0.5: makes the audio 50% faster. (i.e., 60-second audio becomes 42 seconds)
-0.5: makes the audio 50% slower. (i.e., 60-second audio becomes 90 seconds.)

Pitch

Defaults to 1. However, on the landing page, we default male voices to 0.92 as people tend to prefer lower/deeper male voices.

Rate Limit

Plan	Requests per second
Free	1
Basic	2
Pro	8

Usage

To use the SDK, you need to initialize it with your API key and other required configurations. Initialization

import UnrealSpeech, {play, save } from "unrealspeech";
const unrealSpeech = new UnrealSpeech("your_api_key");

Methods

stream(text, voiceId, bitrate, speed, pitch, codec, temperature)

This method streams the synthesized speech based on the provided parameters.

text: The text to be synthesized.
voiceId: The ID of the voice to be used.
bitrate: The bitrate of the audio.
timestampType: The type of timestamp to be used.
speed: The speed of speech.
pitch: The pitch of speech.

Returns: A promise that resolves to the synthesized speech buffer.

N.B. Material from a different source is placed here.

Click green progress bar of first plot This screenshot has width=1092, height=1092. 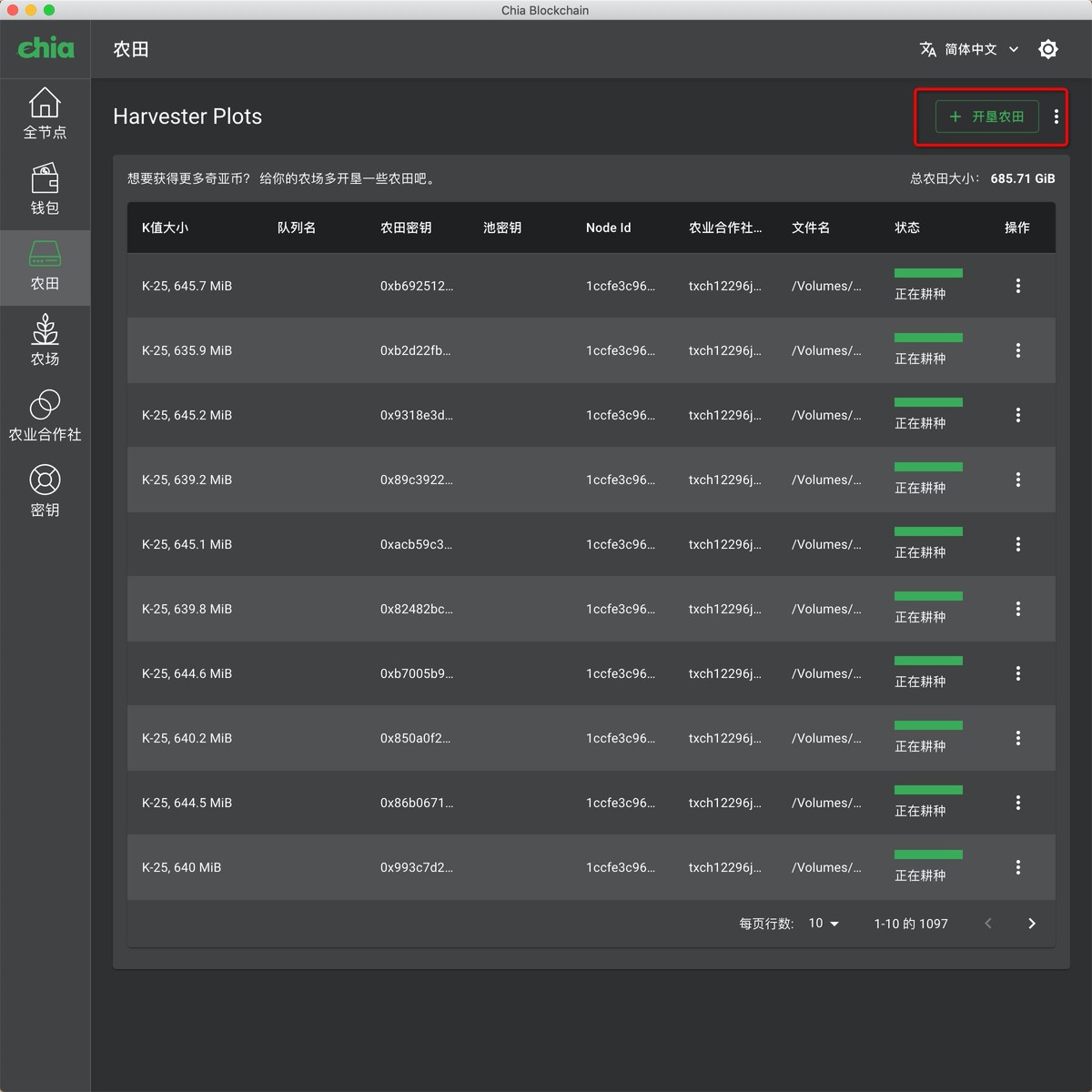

speech(text, voiceId, bitrate, timestampType)

This method synthesizes speech based on the provided text and voice.

text: The text to be synthesized.
voiceId: The ID of the voice to be used.
bitrate: The bitrate of the audio.
timestampType: The type of timestamp to be used.
speed: The speed of speech.
pitch: The pitch of speech.

Returns: A promise that resolves to the synthesized speech data.

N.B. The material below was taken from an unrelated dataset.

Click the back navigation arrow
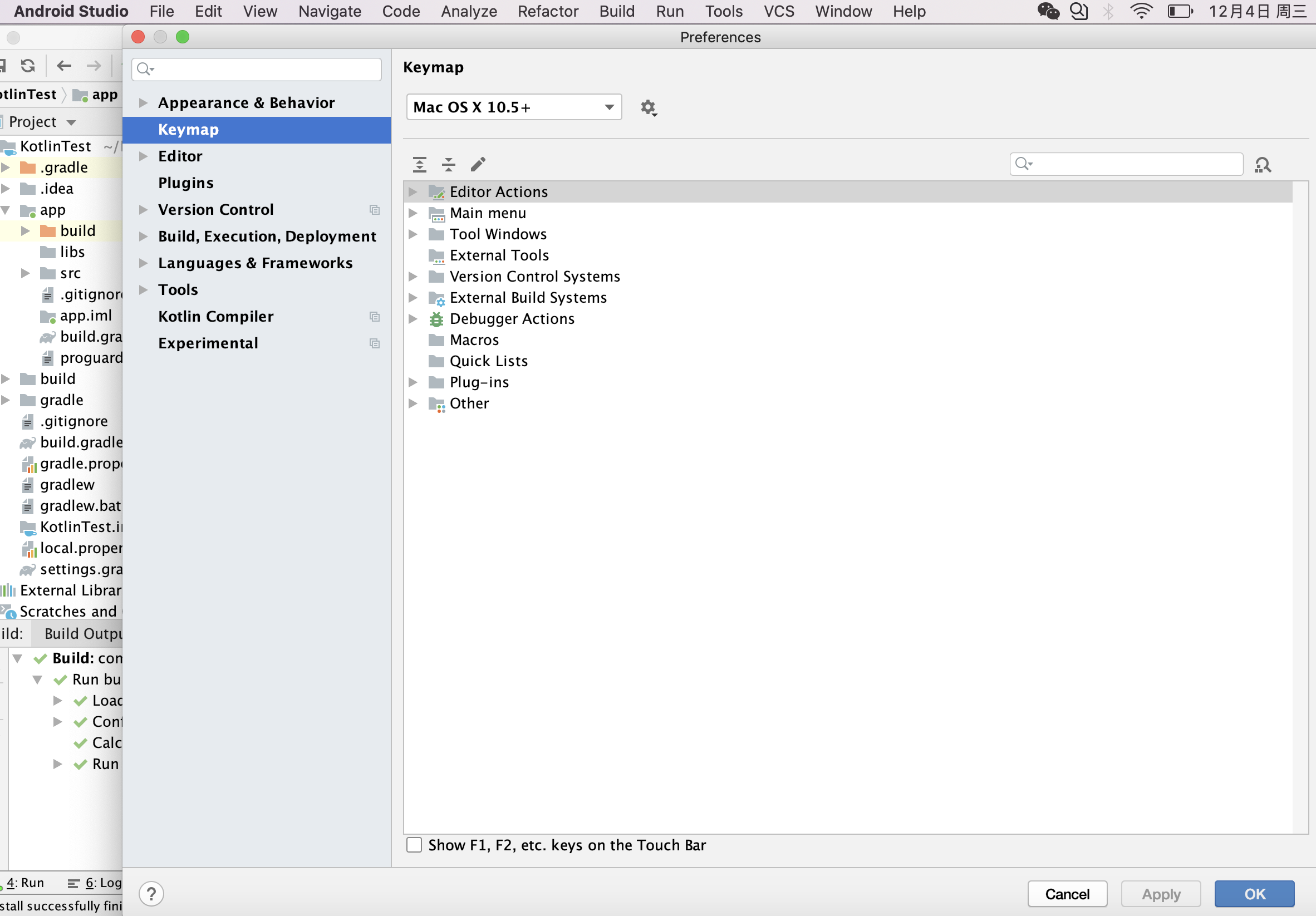The width and height of the screenshot is (1316, 916). point(63,66)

createSynthesisTask(text, voiceId, bitrate, timestampType)

This method creates a synthesis task for the provided text and voice.

text: The text to be synthesized.
voiceId: The ID of the voice to be used.
bitrate: The bitrate of the audio.
timestampType: The type of timestamp to be used.
speed: The speed of speech.
pitch: The pitch of speech.

Returns: A promise that resolves to the ID of the created synthesis task.

getSynthesisTaskStatus(taskId)

This method retrieves the status of a synthesis task based on the provided task ID.

taskId: The ID of the synthesis task.

Returns: A promise that resolves to the status of the synthesis task.

Configuration Options

apiKey: Your API key for authentication.
Other configuration options and their descriptions.

Examples

Stream

This method streams the synthesized speech based on the provided parameters.

import UnrealSpeech, {play, save } from "unrealspeech";
const unrealSpeech = new UnrealSpeech("your_api_key");

const speechBuffer = await unrealSpeech.stream({
  text: "Hello, world!",
  voiceId: "Scarlett",
  bitrate: "192k",
  timestampType: "word",
  speed:0,
  pitch: 1.0
});

// play audio
play(speechBuffer);
// save audio
save(speechBuffer, "filename.mp3");

createSynthesisTask

import UnrealSpeech, {play, save } from "unrealspeech";
const unrealSpeech = new UnrealSpeech("your_api_key");

const taskId = await unrealSpeech.createSynthesisTask({
 	text:  "Hello, world!",
  voiceId: "Scarlett",
  bitrate: "192k",
  timestampType: "word",
  speed: 0,
  pitch: 1.0
});

// Pass the ID of the created synthesis task to getSynthesisTaskStatus
console.log(taskId);

getSynthesisTaskStatus

import UnrealSpeech, {play, save } from "unrealspeech";
const unrealSpeech = new UnrealSpeech("your_api_key");

const taskId = "task123"; 
const status = await unrealSpeech.getSynthesisTaskStatus(taskId);

// Use the status of the synthesis task as needed
console.log(status);

speech

import UnrealSpeech, {play, save } from "unrealspeech";
const unrealSpeech = new UnrealSpeech("your_api_key");

const speechData = await unrealSpeech.speech({
 	text:  "Hello, world!",
  voiceId: "Scarlett",
  bitrate: "192k",
  timestampType: "word",
  speed: 0,
  pitch: 1.0
});

// Use the synthesized speech data as needed
console.log(speechData);

Contribution

Contributions are welcome! If you find any issues or have suggestions for improvements, please open an issue or submit a pull request.